Vic Vogel : Universel rebelle
Rebelle autoproclamé du jazz, Vic Vogel n’est jamais aussi libre sur scène que lorsqu’il interprète un bon vieux standard.
"Moi, je peux jouer à la complète noirceur, dans un champ, sans amplification. Si tu veux écouter, tu vas entendre", garantit Vic Vogel avec sa dégaine de mafieux et sa gueule de vieux sacripant. "Pour faire de la musique, pas besoin de volume, tu as besoin d’ampleur, d’intensité, d’un sens de l’humour aussi, d’une étincelle dans les yeux et d’être capable de t’émerveiller comme un enfant."
Nul besoin toutefois de courir la campagne profonde pour croiser le pianiste qui, ces jours-ci, monte sur scène en formule trio, flanqué du bassiste Frédéric Grenier et du batteur Richard Irwin, afin de revisiter un répertoire de standards universels. Avaient suffi les premières notes de Summertime pour mettre un sourire aux lèvres des clients d’un bar de Shanghai se rappelle-t-il d’ailleurs. "Je choisis des grands compositeurs américains comme Gershwin et Duke Ellington. On oublie que le jazz était la musique pop de son temps. C’était de la grande musique, pas juste trois accords comme aujourd’hui."
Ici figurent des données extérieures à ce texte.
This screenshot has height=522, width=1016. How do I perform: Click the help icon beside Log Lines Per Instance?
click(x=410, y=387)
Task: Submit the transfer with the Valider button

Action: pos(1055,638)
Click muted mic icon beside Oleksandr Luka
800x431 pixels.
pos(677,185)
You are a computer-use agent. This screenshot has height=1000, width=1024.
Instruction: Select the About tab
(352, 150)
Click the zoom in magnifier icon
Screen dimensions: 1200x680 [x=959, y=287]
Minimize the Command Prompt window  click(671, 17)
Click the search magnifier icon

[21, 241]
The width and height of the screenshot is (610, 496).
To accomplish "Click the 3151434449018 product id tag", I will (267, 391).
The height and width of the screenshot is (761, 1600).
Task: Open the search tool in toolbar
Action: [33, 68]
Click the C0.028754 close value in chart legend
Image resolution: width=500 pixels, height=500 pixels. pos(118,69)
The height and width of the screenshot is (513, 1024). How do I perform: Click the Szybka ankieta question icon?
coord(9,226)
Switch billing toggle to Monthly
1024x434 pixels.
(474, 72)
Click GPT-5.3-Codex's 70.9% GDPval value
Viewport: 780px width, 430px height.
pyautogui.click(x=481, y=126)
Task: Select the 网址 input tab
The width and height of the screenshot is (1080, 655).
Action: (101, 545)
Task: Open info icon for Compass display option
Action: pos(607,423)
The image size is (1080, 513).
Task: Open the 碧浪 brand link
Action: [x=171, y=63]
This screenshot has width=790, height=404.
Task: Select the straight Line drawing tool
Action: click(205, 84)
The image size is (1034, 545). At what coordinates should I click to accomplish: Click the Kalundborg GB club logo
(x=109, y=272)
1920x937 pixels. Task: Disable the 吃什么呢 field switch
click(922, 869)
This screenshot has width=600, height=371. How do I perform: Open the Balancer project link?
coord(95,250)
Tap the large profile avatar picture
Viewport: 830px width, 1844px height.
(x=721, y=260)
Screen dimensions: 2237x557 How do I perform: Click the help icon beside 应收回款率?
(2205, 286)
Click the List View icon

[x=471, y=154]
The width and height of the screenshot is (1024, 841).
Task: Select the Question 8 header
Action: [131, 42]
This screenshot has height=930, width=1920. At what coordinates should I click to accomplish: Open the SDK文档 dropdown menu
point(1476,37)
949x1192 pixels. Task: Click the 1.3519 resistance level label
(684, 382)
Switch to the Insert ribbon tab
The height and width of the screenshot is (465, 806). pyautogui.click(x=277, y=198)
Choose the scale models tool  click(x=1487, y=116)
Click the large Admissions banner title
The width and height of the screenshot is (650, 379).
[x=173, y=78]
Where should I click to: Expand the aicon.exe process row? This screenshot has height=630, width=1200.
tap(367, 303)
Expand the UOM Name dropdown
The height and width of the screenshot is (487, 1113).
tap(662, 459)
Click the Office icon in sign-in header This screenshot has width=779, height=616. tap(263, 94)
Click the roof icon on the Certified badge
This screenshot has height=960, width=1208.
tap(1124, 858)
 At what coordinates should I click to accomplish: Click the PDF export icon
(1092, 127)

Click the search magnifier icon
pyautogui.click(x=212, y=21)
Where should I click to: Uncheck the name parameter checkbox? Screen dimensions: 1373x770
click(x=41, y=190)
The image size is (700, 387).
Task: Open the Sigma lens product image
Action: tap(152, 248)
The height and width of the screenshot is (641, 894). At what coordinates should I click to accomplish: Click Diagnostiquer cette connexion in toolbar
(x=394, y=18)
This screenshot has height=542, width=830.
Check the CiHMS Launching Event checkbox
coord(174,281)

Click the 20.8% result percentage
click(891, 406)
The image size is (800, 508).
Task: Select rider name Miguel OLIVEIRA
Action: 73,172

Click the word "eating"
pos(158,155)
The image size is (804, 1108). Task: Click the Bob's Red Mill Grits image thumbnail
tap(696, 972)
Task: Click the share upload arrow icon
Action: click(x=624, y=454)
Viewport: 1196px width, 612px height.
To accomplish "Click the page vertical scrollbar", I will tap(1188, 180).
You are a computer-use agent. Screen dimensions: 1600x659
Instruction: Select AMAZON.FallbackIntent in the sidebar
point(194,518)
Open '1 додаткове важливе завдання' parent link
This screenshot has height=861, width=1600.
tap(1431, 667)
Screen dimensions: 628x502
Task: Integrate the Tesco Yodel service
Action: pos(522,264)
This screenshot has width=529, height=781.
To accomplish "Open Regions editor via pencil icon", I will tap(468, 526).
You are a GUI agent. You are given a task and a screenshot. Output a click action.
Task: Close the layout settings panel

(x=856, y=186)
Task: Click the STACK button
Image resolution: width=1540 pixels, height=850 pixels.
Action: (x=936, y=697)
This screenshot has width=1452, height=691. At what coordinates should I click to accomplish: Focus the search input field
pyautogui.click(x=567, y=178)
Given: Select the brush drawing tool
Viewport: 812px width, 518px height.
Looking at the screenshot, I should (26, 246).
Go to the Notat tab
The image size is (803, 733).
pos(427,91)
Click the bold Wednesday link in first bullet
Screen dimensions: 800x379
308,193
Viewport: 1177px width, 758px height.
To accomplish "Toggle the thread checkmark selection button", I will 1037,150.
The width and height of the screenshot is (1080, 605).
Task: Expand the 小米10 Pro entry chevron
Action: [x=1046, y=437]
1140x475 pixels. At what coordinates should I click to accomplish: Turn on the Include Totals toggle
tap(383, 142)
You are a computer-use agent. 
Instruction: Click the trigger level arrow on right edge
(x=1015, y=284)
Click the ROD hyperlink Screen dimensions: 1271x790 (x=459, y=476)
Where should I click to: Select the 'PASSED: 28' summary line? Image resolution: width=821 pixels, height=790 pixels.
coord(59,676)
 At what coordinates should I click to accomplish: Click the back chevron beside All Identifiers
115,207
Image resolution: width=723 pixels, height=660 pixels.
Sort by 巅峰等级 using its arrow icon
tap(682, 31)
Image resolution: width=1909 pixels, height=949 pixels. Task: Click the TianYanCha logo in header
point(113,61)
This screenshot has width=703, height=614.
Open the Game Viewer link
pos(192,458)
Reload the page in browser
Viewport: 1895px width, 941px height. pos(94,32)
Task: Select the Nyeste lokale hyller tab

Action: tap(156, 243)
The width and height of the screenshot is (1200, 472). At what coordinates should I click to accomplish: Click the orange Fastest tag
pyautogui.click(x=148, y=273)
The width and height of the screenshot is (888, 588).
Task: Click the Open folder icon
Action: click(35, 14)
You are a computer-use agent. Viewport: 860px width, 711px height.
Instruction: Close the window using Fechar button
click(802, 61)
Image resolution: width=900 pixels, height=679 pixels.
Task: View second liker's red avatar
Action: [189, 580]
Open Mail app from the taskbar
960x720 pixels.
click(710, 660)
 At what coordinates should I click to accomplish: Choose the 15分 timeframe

Chérissant un certain classicisme, Vogel se désole que certains apprentis jazzmen puissent négliger un passage obligé. "Le problème aujourd’hui, c’est qu’il y a plein de jeunes qui veulent jouer du free-jazz sans savoir Hello, Dolly!. Leur connaissance du jazz commence avec monsieur Coltrane. Écoute du dixieland, du blues, Parker, avale ton histoire", leur prescrit-il.
MAUVAISES FREQUENTATIONS
Dépeindre Vic Vogel en intégriste serait toutefois tronqué. N’a-t-il pas, après tout, fait de Câline de blues LE grand blues rock québécois, programmatique et influent, en l’ornant d’un arrangement big band sur En fusion? "Gerry était le rebelle du rock’n’roll et moi, j’étais le rebelle du jazz. On était un mariage parfait. C’est grâce à notre union musicale qu’encore aujourd’hui le rock au Québec se fait souvent avec des horns."
Prolixe, Vic Vogel est cette encyclopédie humaine du jazz. Nommez un maître et l’anecdote fuse. Dizzy Gillespie? "Une fois, on a travaillé pour le Canal 10 ensemble. À la fin, le script vient noter les adresses pour envoyer les chèques. Dizzy lui répond: "Je suis jamais chez nous! On a fait notre job, on veut être payés tout de suite, en argent américain." Ça a pris 15 ou 20 minutes. Je ne sais pas pourquoi, mais depuis ce temps-là, on me paie toujours en américain là-bas", lance-t-il en éclatant de son rire rauque.